Before today, I’d never given much thought to the term ‘literacy’ in general and so it was very new for me to really think of it as a metaphor for ‘competence’, ‘proficiency’, or ‘being functional.’  The various concepts for one term are quite vast: ‘oral literacy’, ‘visual literacy’, ‘information literacy’, ‘media literacy’, ‘science literacy’, ’emotional literacy’, ‘digital literacy’, etc.  In fact, the section(s) on digital literacy are what really caught my attention.  I feel lucky to have been born before the digital age and then to have grown up learning new technologies as they were invented.  I especially relate to the National Council of Teachers of English, or NCTE’s, formally adopted position on twenty-first century literacies as their proposed competencies are so extremely close to those of my current Master’s program (pp. 24-25):

“asserting that contemporary life ‘demands that a literate person possess a wide range of abilities and competencies, many literacies’ (NCTE 2008: n.p.).  These literacies are ‘multiple, dynamic, and malleable’, and range from ‘reading online newspapers to participating in virtual classrooms’ (ibid.).

The Council’s policy position proposes that today’s and tomorrow’s readers and writers must:

• Develop proficiency with the tools of technology;
• Build relationships with others to pose and solve problems collaboratively and cross-culturally;
• Design and share information for global communities to meet a variety of purposes; • Manage, analyze, and synthesize multiple streams of simultaneous information;
• Create, critique, analyze, and evaluate multi-media texts;
• Attend to the ethical responsibilities required by these complex environments.”

  • What unique terminology, jargon, buzzwords, and other concepts appear in this reading that required your careful attention and definition? What are your interpretations of these words and concepts?

One concept that required my careful attention was that of some critics regarding the discovery in the 1970s of large-scale illiteracy in North America as an invention.  I don’t know that I fully understand the meaning by this statement, but I think it might be implying that we created the illiteracy in our nation by neglect and from our focus on economic growth.  Maybe a by-product of recovering from the depression era?  I wish they had elaborated more on this!  It’s an interesting statement!

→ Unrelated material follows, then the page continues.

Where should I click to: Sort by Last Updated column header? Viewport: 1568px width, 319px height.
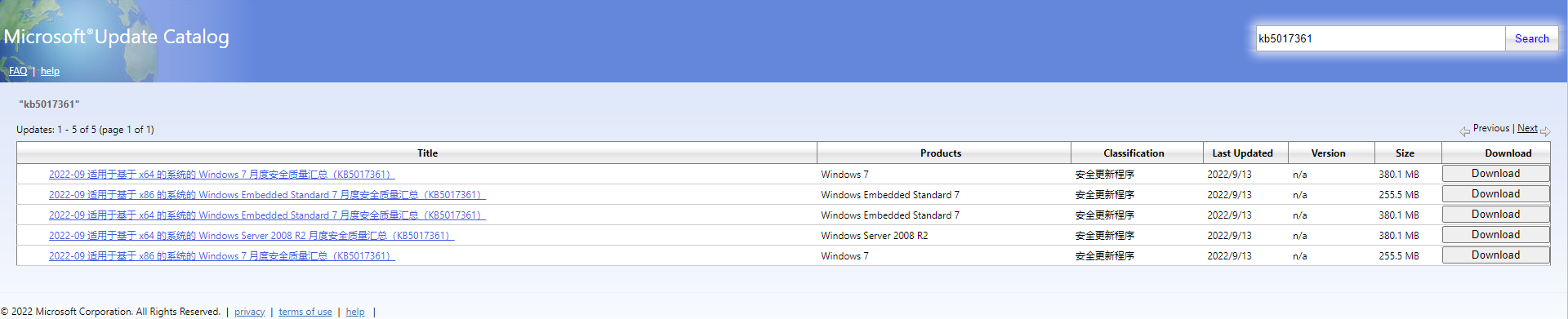1242,153
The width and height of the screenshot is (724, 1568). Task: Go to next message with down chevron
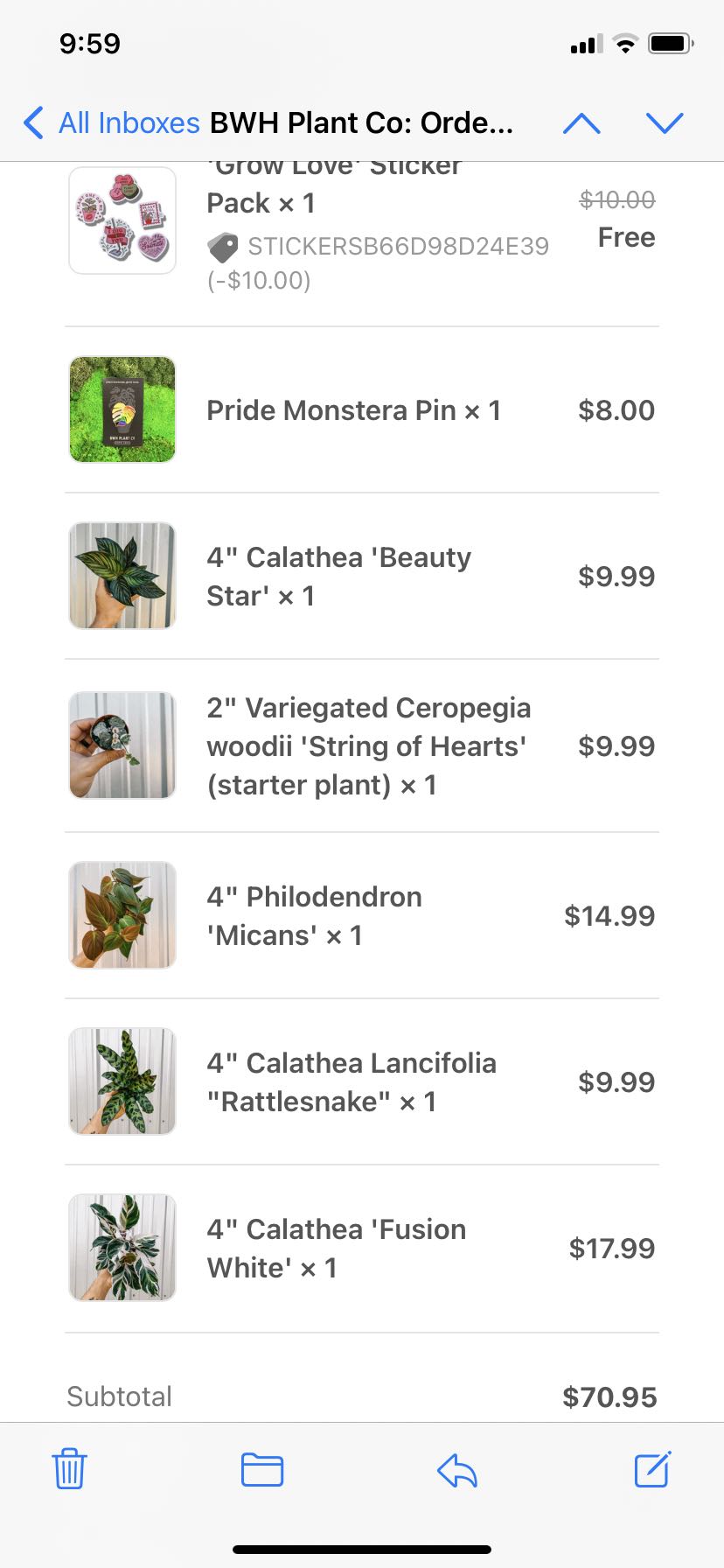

Another concept that required my careful attention was in a section called “‘New’ Literacies” (pp. 27-30).  I had to research a few words a bit further to fully understand how they were being used here – paradigmatic and ontological.  I also had to reread several sentences over and over as my eyes kept glazing over the word “new” and what context it was being used in.  (For example:  “The ‘New’ of New Literacy Studies and the ‘new’ of new literacies in the sense we are discussing here are quite distinct ideas” (pp. 27-28).)

  • How does this reading challenge/expand/contradict your definition of (digital) storytelling?

I don’t feel that this reading has challenged, expanded, or contradicted my definition of digital storytelling…just yet.  I definitely need to keep reading more to learn about ‘new’ literacies as I feel I have already failed in my understanding.  There is a reflection and discussion section at the end of the chapter that asks the reader to decide from a list of twelve choices, which ones might not be considered ‘new’ literacies and why.  I have read through the list multiple times now and I cannot find one that I feel might not be considered ‘new’ literacies.  Surely they wouldn’t ask a question as such without a more in depth answer, so I need to keep reading to figure out my misunderstanding!